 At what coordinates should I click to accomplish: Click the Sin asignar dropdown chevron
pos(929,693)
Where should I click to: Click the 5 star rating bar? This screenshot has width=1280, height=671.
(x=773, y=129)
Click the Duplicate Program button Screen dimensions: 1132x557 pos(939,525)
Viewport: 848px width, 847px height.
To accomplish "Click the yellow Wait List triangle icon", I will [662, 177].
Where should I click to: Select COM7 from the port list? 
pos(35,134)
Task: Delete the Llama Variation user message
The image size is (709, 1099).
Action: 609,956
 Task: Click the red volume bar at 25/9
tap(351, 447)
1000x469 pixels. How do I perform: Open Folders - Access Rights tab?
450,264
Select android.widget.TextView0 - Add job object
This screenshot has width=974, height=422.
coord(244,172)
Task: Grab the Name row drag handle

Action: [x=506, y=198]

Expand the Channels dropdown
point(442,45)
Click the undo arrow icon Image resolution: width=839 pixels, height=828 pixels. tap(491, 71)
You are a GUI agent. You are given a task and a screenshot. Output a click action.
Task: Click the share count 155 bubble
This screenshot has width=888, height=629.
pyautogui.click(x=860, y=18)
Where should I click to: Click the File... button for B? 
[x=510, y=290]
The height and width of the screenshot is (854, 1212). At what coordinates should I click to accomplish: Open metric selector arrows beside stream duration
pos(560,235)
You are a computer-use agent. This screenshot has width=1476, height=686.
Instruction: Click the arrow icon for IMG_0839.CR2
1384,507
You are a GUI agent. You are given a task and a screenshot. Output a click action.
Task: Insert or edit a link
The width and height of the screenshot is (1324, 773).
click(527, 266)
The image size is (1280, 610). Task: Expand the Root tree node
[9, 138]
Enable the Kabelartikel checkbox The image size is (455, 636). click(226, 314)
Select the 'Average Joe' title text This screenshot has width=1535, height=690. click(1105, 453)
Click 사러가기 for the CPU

[Assigned task]: Copy exactly, and only, the lines from the one containing "Task: Insert or edit a link" through the last line of the listing.

[Exercise answer]:
Task: Insert or edit a link
The width and height of the screenshot is (1324, 773).
click(527, 266)
The image size is (1280, 610). Task: Expand the Root tree node
[9, 138]
Enable the Kabelartikel checkbox The image size is (455, 636). click(226, 314)
Select the 'Average Joe' title text This screenshot has width=1535, height=690. click(1105, 453)
Click 사러가기 for the CPU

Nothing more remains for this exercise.